Once she accomplished her mission, Elizabeth returned from Italy, and Greg left Jerusalem for Utah, his studies completed. Travel and schooling behind them, they dated six months before they married in Salt Lake Temple.

The Von Trapps of Lehi

Now they are parents to four children, all under five years of age (one set of twins!). Elizabeth teaches cello; Greg teaches piano. (Elizabeth has a wait list for new cello students, but Greg is always taking new piano students.) Then there’s the busy rehearsal schedule for the Tabernacle Choir and Orchestra: at least one night per week to prepare for the Sunday performance and broadcast, and sometimes every day in preparation for special concerts.
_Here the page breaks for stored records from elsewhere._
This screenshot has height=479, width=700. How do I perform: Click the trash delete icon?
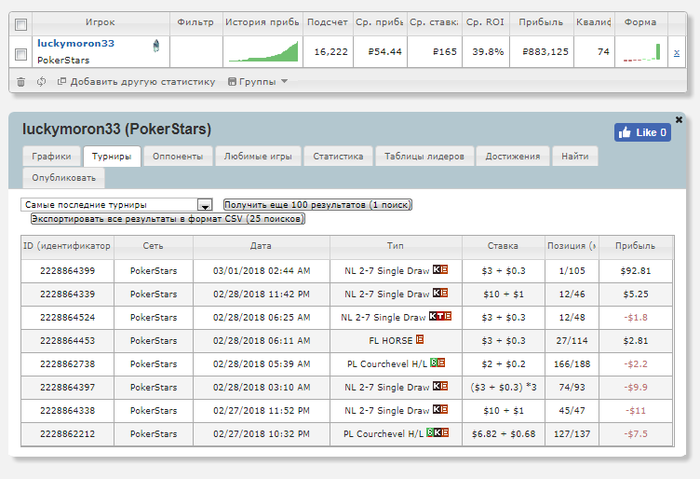pyautogui.click(x=21, y=82)
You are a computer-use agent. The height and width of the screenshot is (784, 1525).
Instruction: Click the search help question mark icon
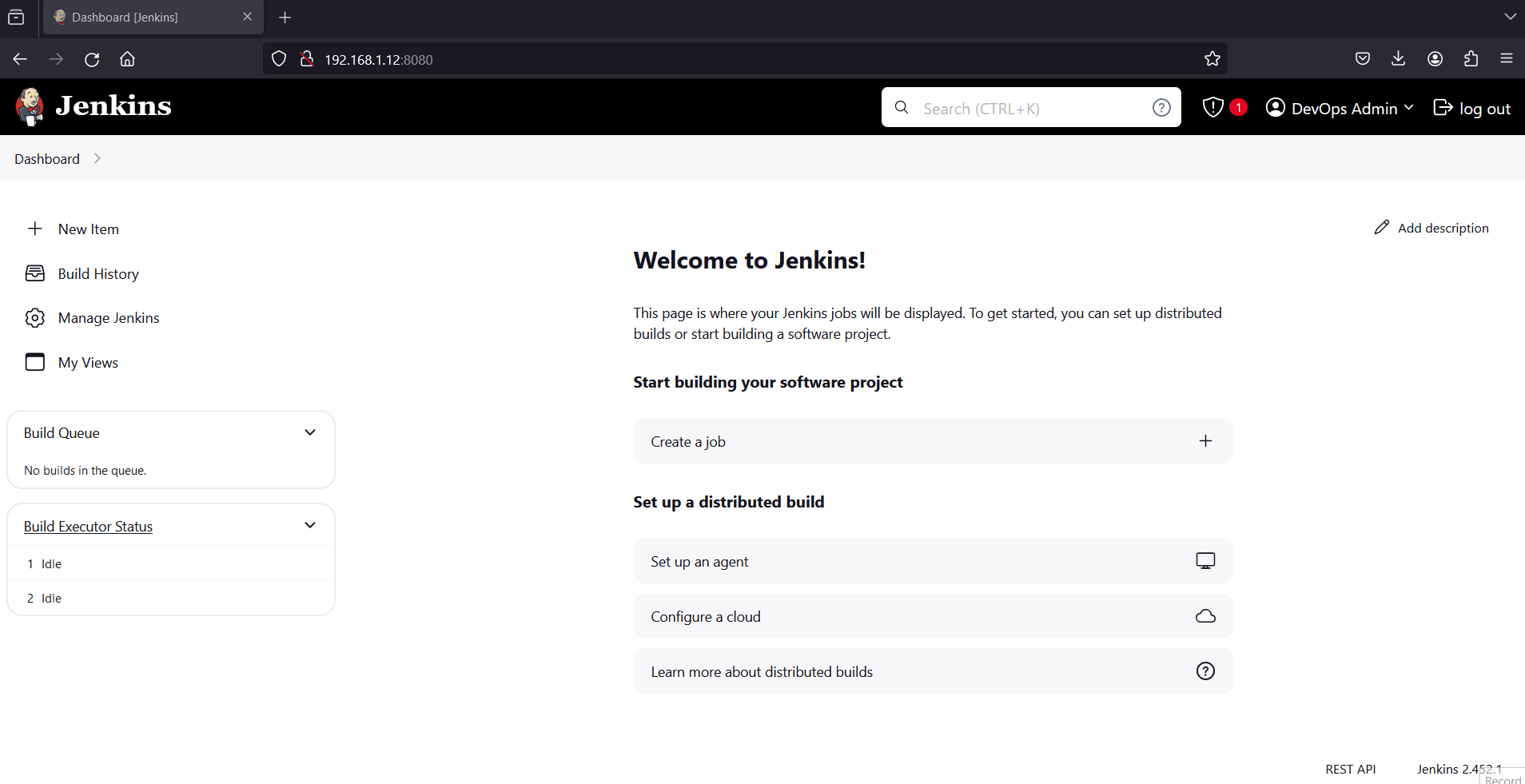(1161, 108)
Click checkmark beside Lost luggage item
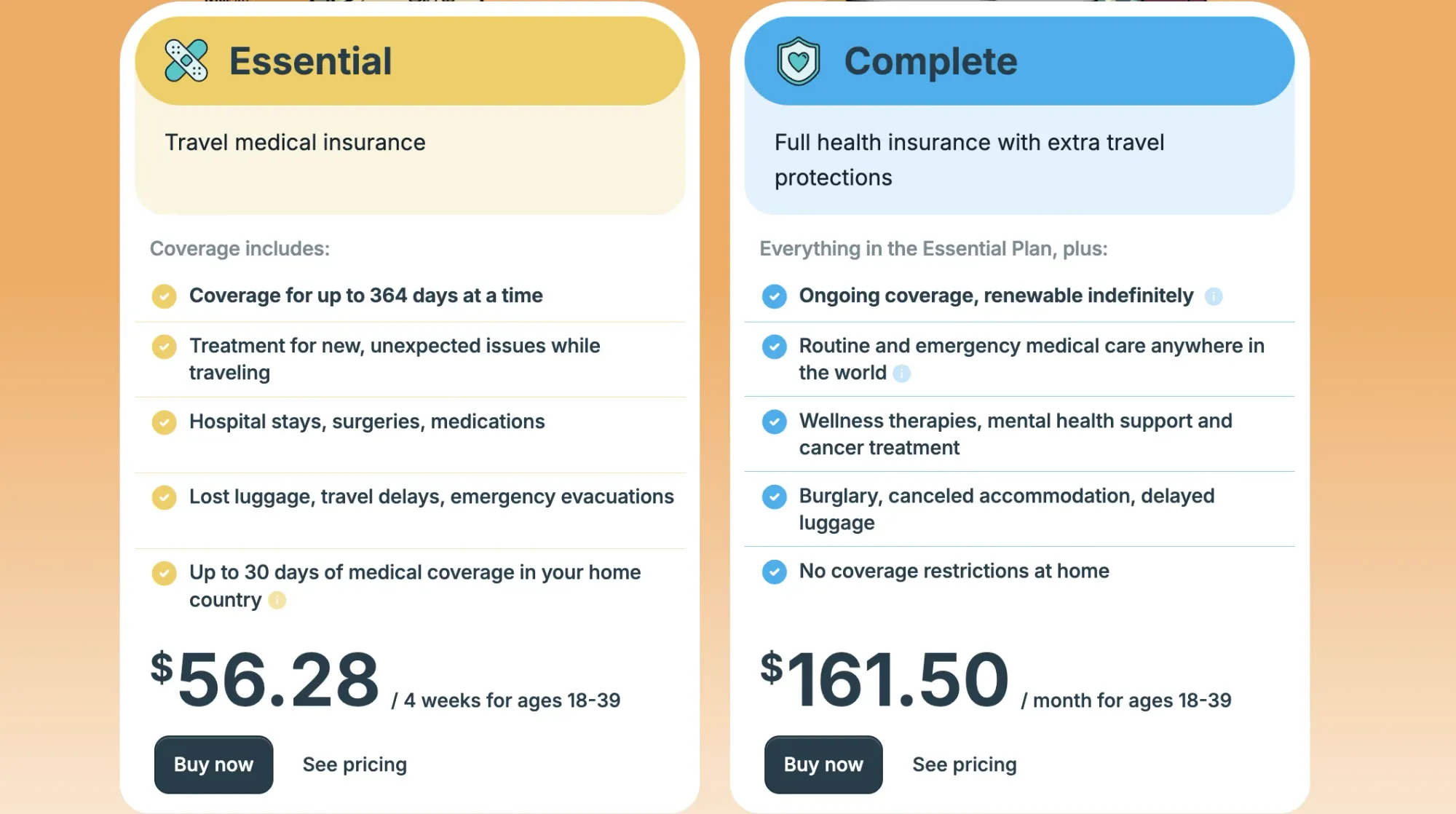Screen dimensions: 1456x814 (x=164, y=497)
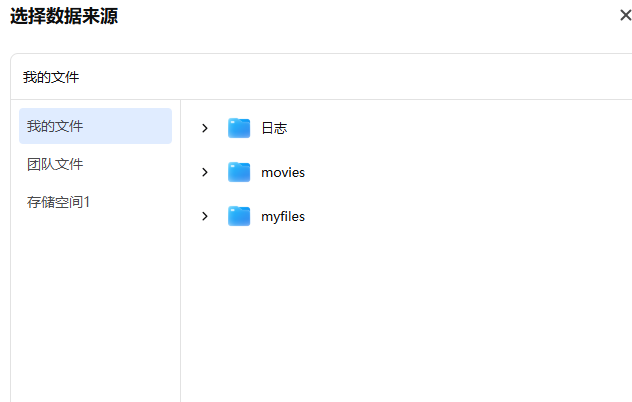Switch to 我的文件 in the sidebar
The image size is (632, 402).
(95, 126)
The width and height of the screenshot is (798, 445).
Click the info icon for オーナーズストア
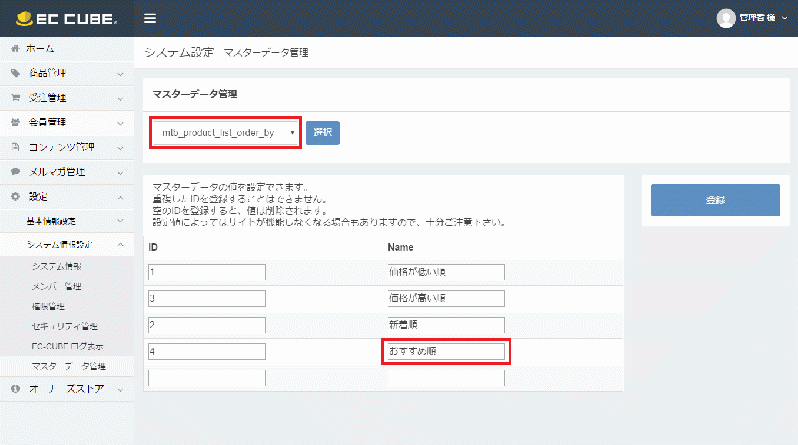click(x=15, y=389)
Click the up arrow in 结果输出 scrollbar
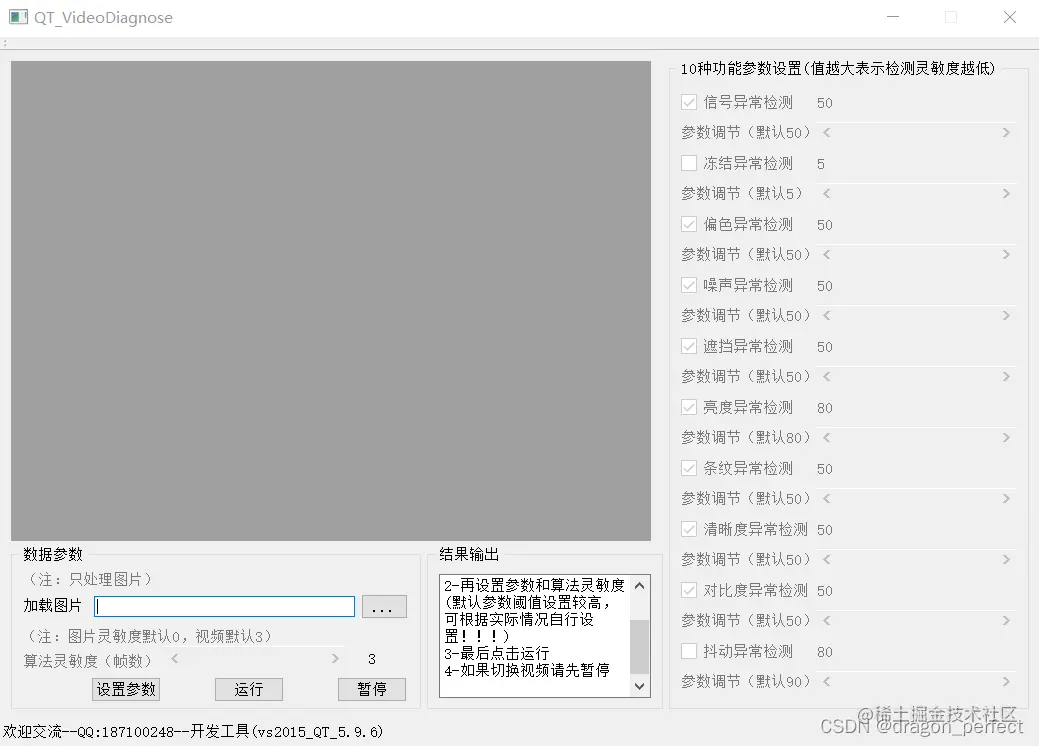This screenshot has width=1039, height=746. tap(639, 585)
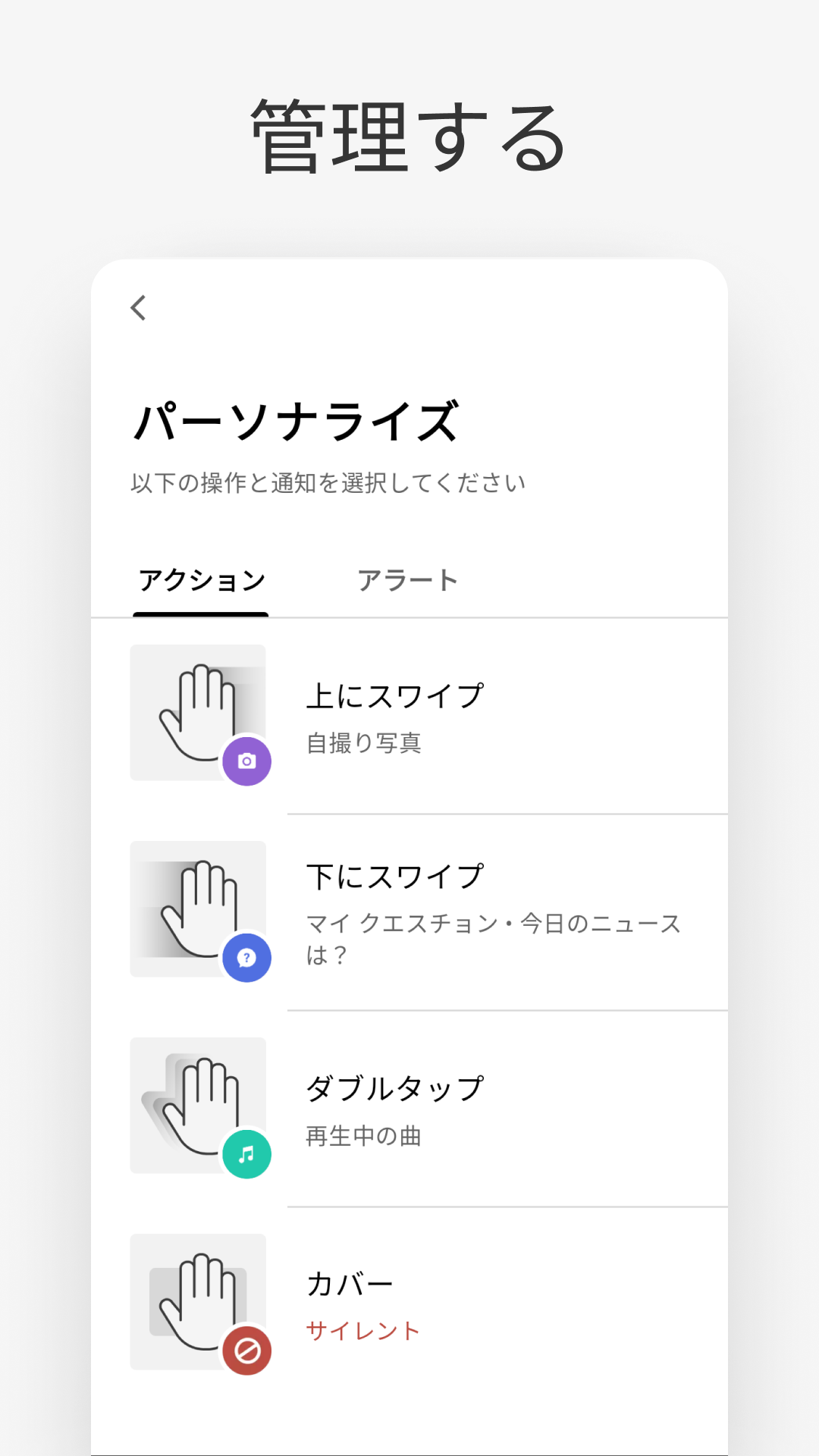Select the swipe up hand gesture thumbnail

198,713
How do they do it? Family helps with child care, and there’s plenty of family: Elizabeth is one of six siblings and Greg is one of seven.

“Both of our families are musical, love singing and playing instruments,” Elizabeth said. “That’s kind of where we get our heritage.”

The couple also runs an online shop, www.theclassymusician.com, where they sell stringed instruments and learning materials—including Elizabeth’s own book, The Scale Trail Challenge for the Young Cellist.

What’s Next

“We want to be involved with the choir and orchestra as long as we can. We both really enjoy doing it,” said Greg, who also has ambitions to put his Arabic to use working for the Foreign Service or State Department. “We plan to keep teaching and performing as much as we can in other ways, too.” In fact, you can catch Elizabeth this September, when she will be playing the Dvořák Cello Concerto with the Timpanogos Symphony Orchestra.